Three teachers from Mainland High School in Linwood (Hanna, McDevitt and Chris Konicki) and an architect at Blaine Steinman, Dennis Twp (Jim McAfee) had talked about starting a brewery, “years back” according to Hanna, but decided in 2010 that it was time to make the leap. “We were going to wait until we were in our fifties, but,” – gesturing at the brewing platform created from some discarded athtletic bleachers standing in front of their three-barrel brewing system, “we didn’t want to be setting up equipment and running pipe and wires when we were getting older.”

This hands-on approach was exhibited when I got there : three of the owners were busily bottling the brewery’s latest creation, a coffee stout;McDevitt was in the process of brewing another batch of their Marshallville Wit. The facility itself is located in the heart of Ocean View NJ, near the places their namesake beers are inspired by : the Brighton Coffee Stout, for instance, is a small batch for the brewery (only ten cases of bottles) and being brewed in honor of George Gerlach, who founded Surfers Supplies in Ocean City (originally named New Brighton) in 1962. Gerlach was a seminal figure in the history of East Coast surfing, who passed away in January of last year. All profits from this sale of this stout are being donated by the brewery to the Marine Mammal Stranding Center in Brigantine, NJ. The brewery is participating in another fundraiser for the center in April, which will be held at Yesterday’s Restaurant, Marmora NJ. The Marshallville Wit is named for a town in the heart of Tuckahoe, and for John Marshall, an important figure in the birth of the local glassmaking business;the Dennis Creek, which the brewers named their flagship Pale Ale after, flows into the Delaware Bay;the Steelmantown Porter (which the owners had tapped and I was lucky enough to taste) is named for a local town important in South Jersey shipbuilding. Eventually Hanna hopes to brew an amber using only local New Jersey ingredients – this aspiration was almost realized, but the farmer who was going to grow the barley bowed out. This Head-of-the-River Amber, if it ever comes to fruition, will be a big step forward for New Jersey craft brewing.
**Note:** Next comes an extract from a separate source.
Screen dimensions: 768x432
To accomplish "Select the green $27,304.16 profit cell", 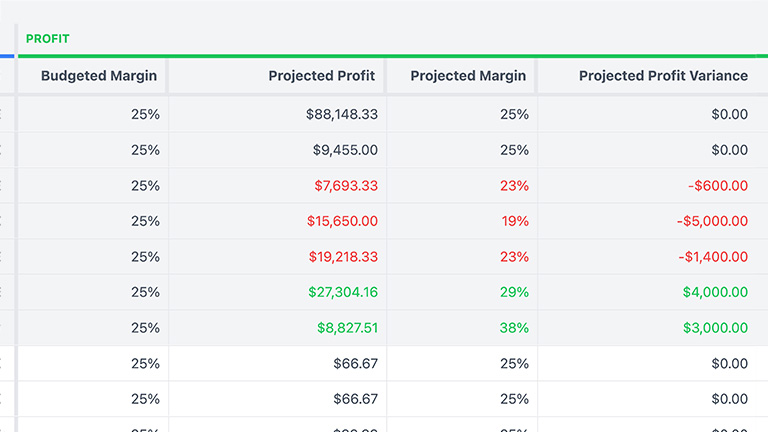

Keeping their operation locally-focused has offered other benefits for the brewery : being located literally right-next-door to local coffee purveyor Harry and Beans was important, McDevitt says, when he started experimenting with the coffee stout. “We had started the stout as a homebrew a while back, I had thought of adding vanilla but decided not to. Harry (from Harry and Beans) had been giving me good ideas about coffees to use in the stout.” Taking the expert advice, McDevitt says that he throws Honduran grounds in with the first boil, and then cold-brewed Sumatran in the secondary fermentation. These technical details are somewhat beyond the scope of this writer’s limited brewing ability, but since coffee is his second-favorite adult beverage, he looks forward to trying the New Brighton Coffee Stout someday very soon.
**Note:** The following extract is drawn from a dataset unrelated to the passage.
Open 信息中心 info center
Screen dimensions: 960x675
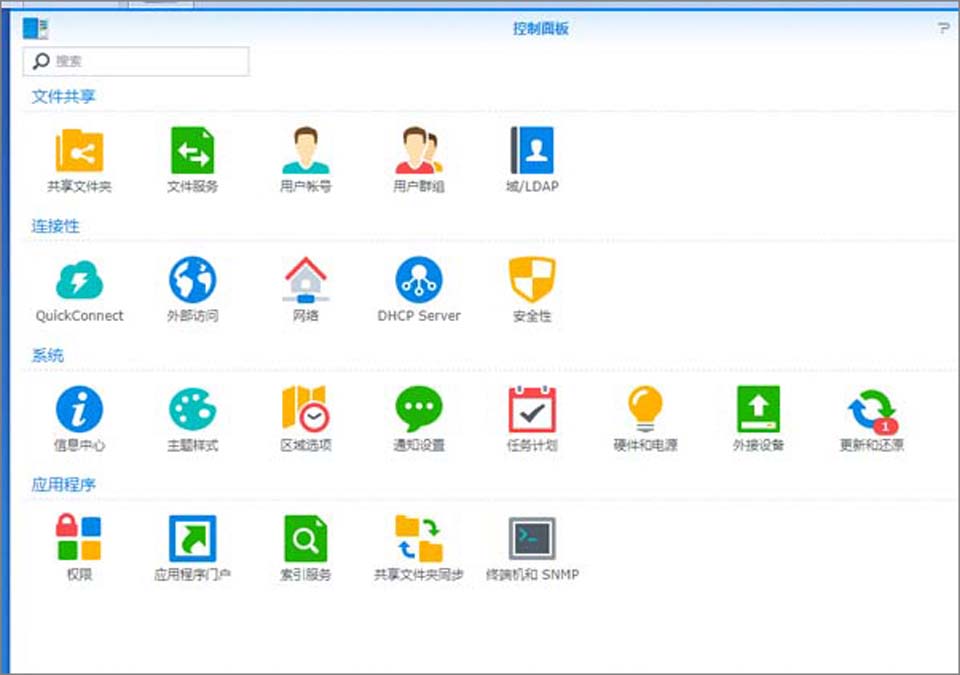coord(79,409)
Tuckahoe Brewing Co’s beers are distributed by Harrison Beverage, and can be purchased on draft at Yesterday’s, Marmora, the Tuckahoe Inn, Beesley’s Point, the Deauville Inn, Strathmere, Levari’s in Tuckahoe, the Seaville Tavern, Seaville and at Passion Vines, Somers Point. Bottled brews will soon be available at Gleeson’s Liquors in Dennis Twp.
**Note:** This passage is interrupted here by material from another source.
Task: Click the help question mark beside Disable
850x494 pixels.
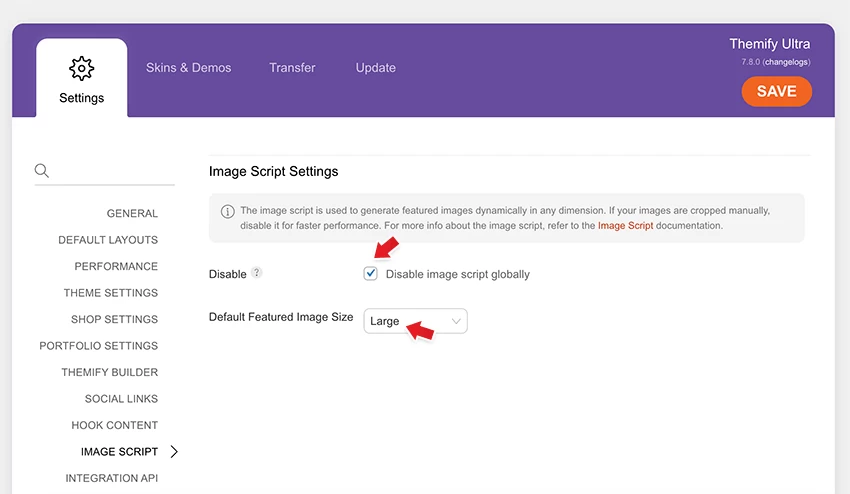Action: click(256, 273)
Some upcoming events for Tuckahoe Brewing : the brewery will be in Wildwood for St. Patrick’s Day, then participating in Beer on the Boards in Point Pleasant Beach on March 24th and the Atlantic City Beerfest on March 30th and 31st. On Saturday May 12th, you’ll find some of the owners at the Garden State Brewfest in Berkeley Heights, and the rest at a craft beer tasting in Collingswood benefiting the Perkins Art Center.

After the dust settles on this all this spring activity, the brewery will be offering tours and limited tastings on Saturdays.

If you’re in the Sea Isle vicinity this spring or summer, check the brewery out, say hi to Tim, Matt, Chris and Jim. They’ll probably still be hard at work, but will be happy to take some time to talk to you about their craft and let you sample a taste.

Hanna says that after years of teaching and also having a background in software, he likes the change of pace of getting into the craft beer. “People in the industry help each other. You can go to school for business, and make a lot of money, but there’s no passion in it. People in this business are passionate about their product.”